Friday, September 23, 2005

What do miserable Christians sing?

This was the title of the most recent edition of the Sovereign Grace Journal.  The lead article was discussing the loss of the lament in modern Christian worship.  While the Psalms are filled with many songs to be sung by those grieving or feeling abandoned or angry at God, the whole genre is absent from our worship services.

I've come across one song that, while not written for worship, is I think a good example of a modern-day lament.  I've used the song in my personal devotions, and I'm going to try to adopt it in our family devotions.  My children are 5 and 7, so I'm not sure how they'll interpret it, but it will give us a good chance to talk about how to respond in faith when we're mad, or sad, or lonely.

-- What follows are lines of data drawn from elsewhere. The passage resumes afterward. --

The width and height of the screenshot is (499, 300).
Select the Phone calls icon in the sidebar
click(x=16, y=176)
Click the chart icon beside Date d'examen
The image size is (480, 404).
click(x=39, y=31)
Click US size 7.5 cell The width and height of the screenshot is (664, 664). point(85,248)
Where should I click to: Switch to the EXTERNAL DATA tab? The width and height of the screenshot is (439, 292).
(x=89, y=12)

The song is Rich Mullin's Hard to Get.  It's copyright 1998 by Liturgy Legacy.
You who live in heaven
Hear the prayers of those of us who live on earth
Who are afraid of being left by those we love
And who get hardened by the hurt.
Do you remember when you lived down here where we all scrape
To find the faith to ask for daily bread?
Did you forget about us after you had flown away?
Well, I memorized every word you said.
Still I'm so scared, I'm holding my breath
While you're up there just playing hard to get.

You who live in radiance
Hear the prayers of those of us who live in skin?
We have a love that's not as patient as yours was
Still we do love now and then.
Did you ever know loneliness?
Did you ever know need?
Do you remember just how long a night can get?
When you are barely holding on
And your friends fall asleep
And don't see the blood that's running in your sweat.
Will those who mourn be left uncomforted
While you're up there just playing hard to get?

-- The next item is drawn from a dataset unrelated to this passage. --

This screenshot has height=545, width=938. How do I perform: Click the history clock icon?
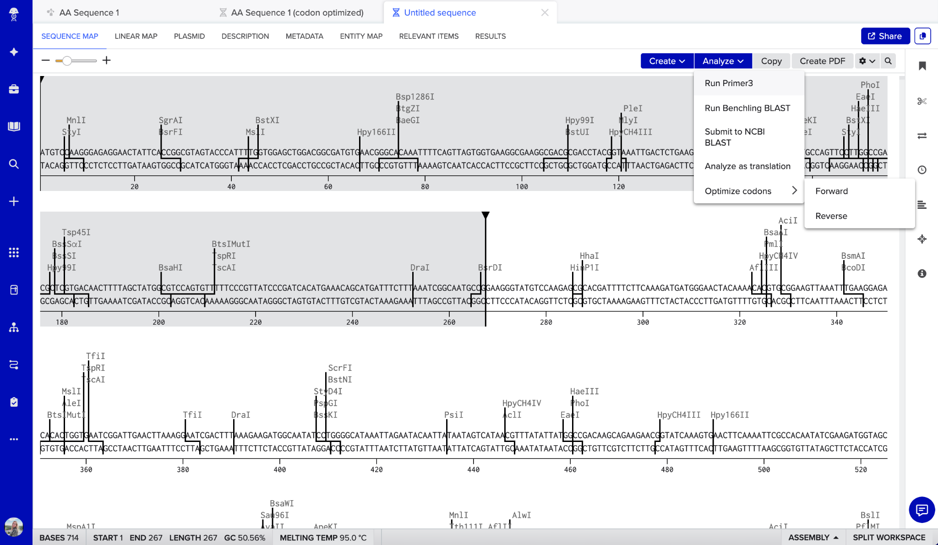tap(922, 170)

And I know you bore our sorrows.
And I know you feel our pain.
And I know it would not hurt any less
Even if it could be explained.
And I know that I am only lashing out
At the One who loves me most.
And after I figured this, somehow
All I really need to know....

Is if you who live in eternity
Hear the prayers of those of us who live in time?
We can't see what's ahead
And we can not get free of what we've left behind.
I'm reeling from these voices that keep screaming in my ears
All the words of shame and doubt, blame and regret.
I can't see how you're leading me unless you've led me here
Where I'm lost enough to let myself be led
And so you've been here all along I guess
It's just your ways and you are just plain hard to get.
I think this song has many fine, lamenting elements.  Written in that dense, informal style so characteristic of Rich Mullins, it expresses fear, frustration, abandonment, doubt.  Yet it is shot through with statements of faith, with the recognition of Jesus' sympathy with our suffering, and submission to his love and leading.

However, at the same time, it is uncomfortable.  It says things that I know are unworthy of God, and ends with a sort of hopeful resignation.  Rather reminiscent of some of the lament Psalms.  Perhaps, just the sort of thing a miserable Christian could sing.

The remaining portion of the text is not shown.